**Document extract**
:::
By LabMedica International staff writers
Posted on 17 Sep 2024

Body fluids—such as blood, pancreatic juice, urine, and mucus—contain valuable information about chemical composition, biomarkers, bacterial colonies, and other key components. This information aids researchers in understanding the mechanisms of various diseases, including cancer, and monitoring patients' health. Wireless mobile robots at the millimeter scale have shown promise in navigating confined spaces to collect these fluids due to their small size and agile movement. However, these devices have lacked the ability to sample liquids effectively because of the absence of efficient triggering and sealing mechanisms at such small scales. Researchers have now addressed this gap by developing technology for sampling body fluids in narrow and complex spaces, which could enable early detection of diseases like cancer.

A research team at Vanderbilt University (Nashville, TN, USA) has developed millimeter-scale soft capsules made of hydrogel-and-elastomer hybrids, which are controlled using external magnetic fields. These devices, according to the researchers, can be delivered and retrieved via a thin catheter and are capable of navigating tubular structures that are otherwise inaccessible to catheters. The soft capsules are coated with a specialized wetting property that enables them to efficiently pump liquids inside. As reported in Science Advances, the integration of on-demand triggering, sampling, and sealing mechanisms, along with agile group locomotion, allowed the team to demonstrate precise control of these soft capsules. They successfully navigated and sampled body fluids in a phantom and ex vivo animal organ, guided by ultrasound and X-ray medical imaging.
:::
**What you will do**
(a) Answer these questions from the report on soft sampling capsules:
(i) Which four body fluids are named at the start?
(ii) At which university was the research team based?
(iii) In which journal was the work reported?
(b) Does each statement agree with the report on soft sampling capsules? Answer yes or no, and quote the words that decide it.
(i) The capsules are steered with external magnetic fields.
(ii) The capsules were tested inside living human patients.
(iii) Earlier millimeter-scale robots could already sample liquids effectively.
(c) Extend the report on soft sampling capsules, picking up from its final sentence.

**Entries shown**
:::
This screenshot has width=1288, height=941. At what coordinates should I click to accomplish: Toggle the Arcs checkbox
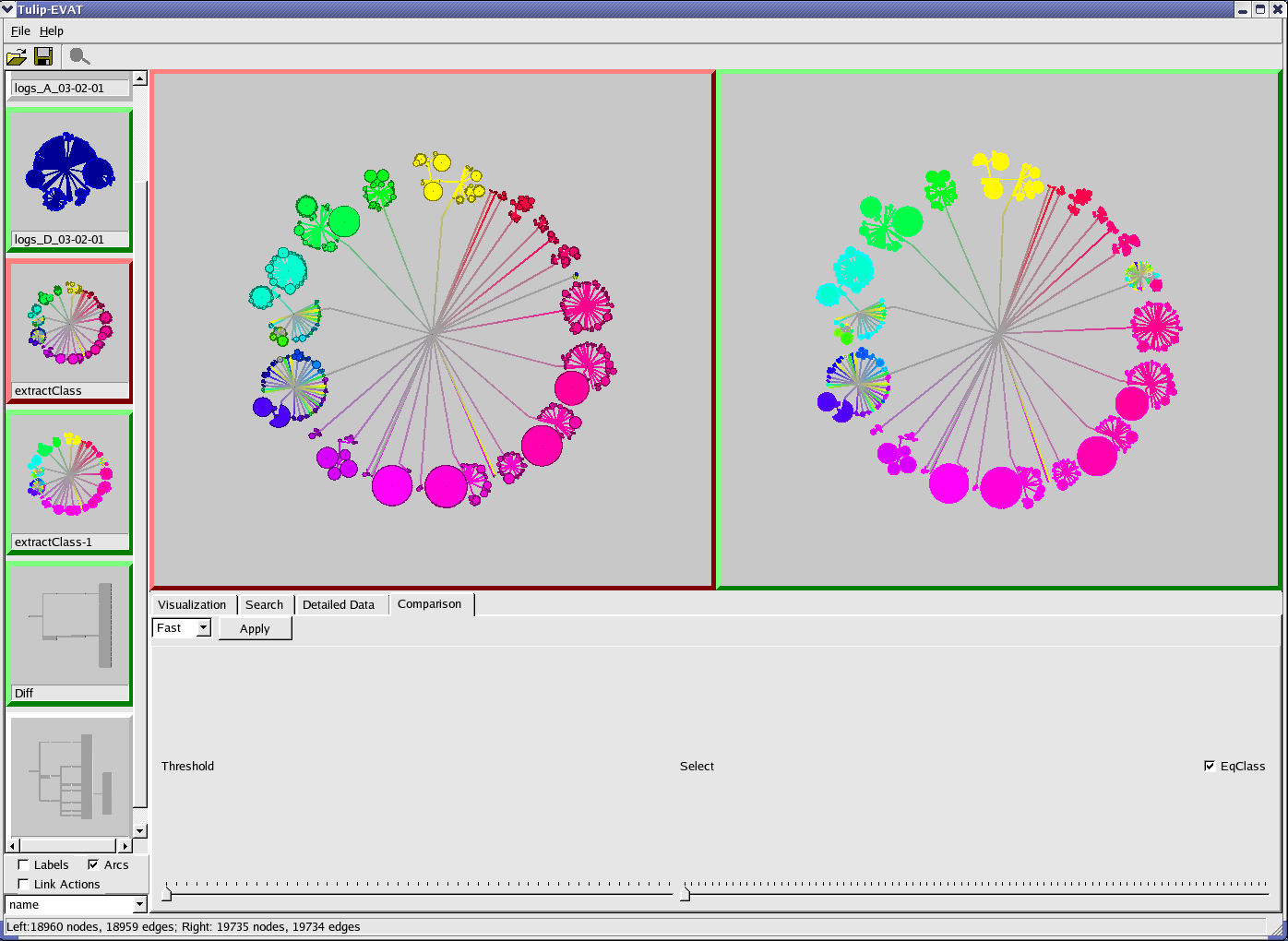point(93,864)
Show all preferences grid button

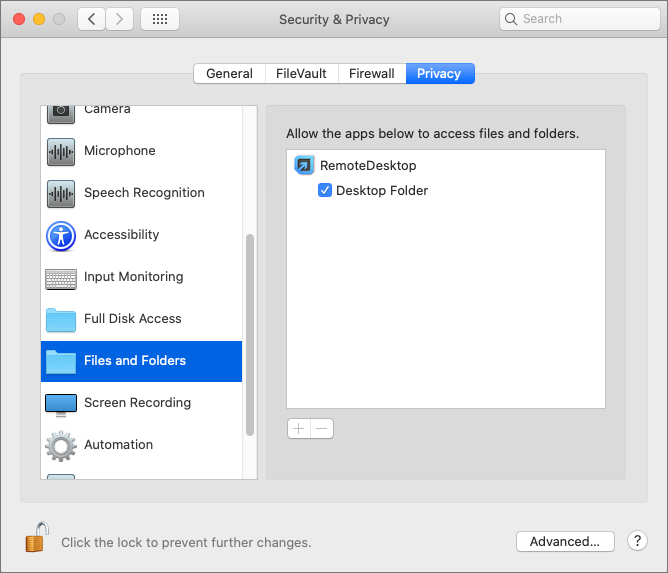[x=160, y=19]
:::
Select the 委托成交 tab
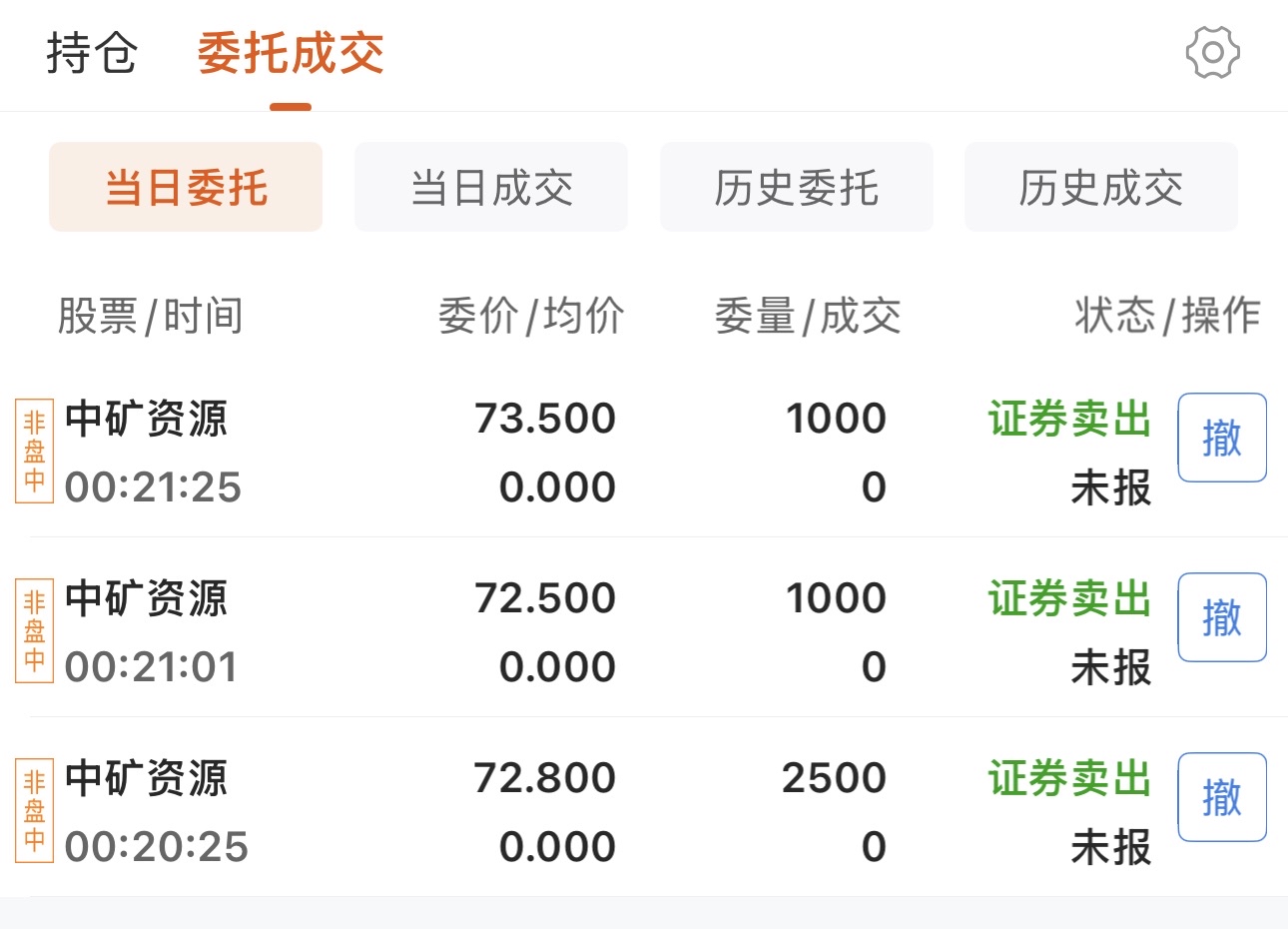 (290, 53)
:::
**Responses**
(a)
(i) Blood, pancreatic juice, urine, and mucus.
(ii) Vanderbilt University (Nashville, TN, USA).
(iii) Science Advances.

(b)
(i) Yes: "which are controlled using external magnetic fields"
(ii) No: "in a phantom and ex vivo animal organ"
(iii) No: "these devices have lacked the ability to sample liquids effectively"

(c)
“The millimeter-scale soft capsules introduced in this work open avenues for minimally invasive and targeted liquid biopsy in confined spaces such as the pancreas duct, enabling early disease diagnosis and providing insights into disease development through the sampling, retrieval, and analysis of abundant chemicals within organs,” said Xiaoguang Dong, assistant professor of mechanical and biomedical engineering at Vanderbilt University, who led the research.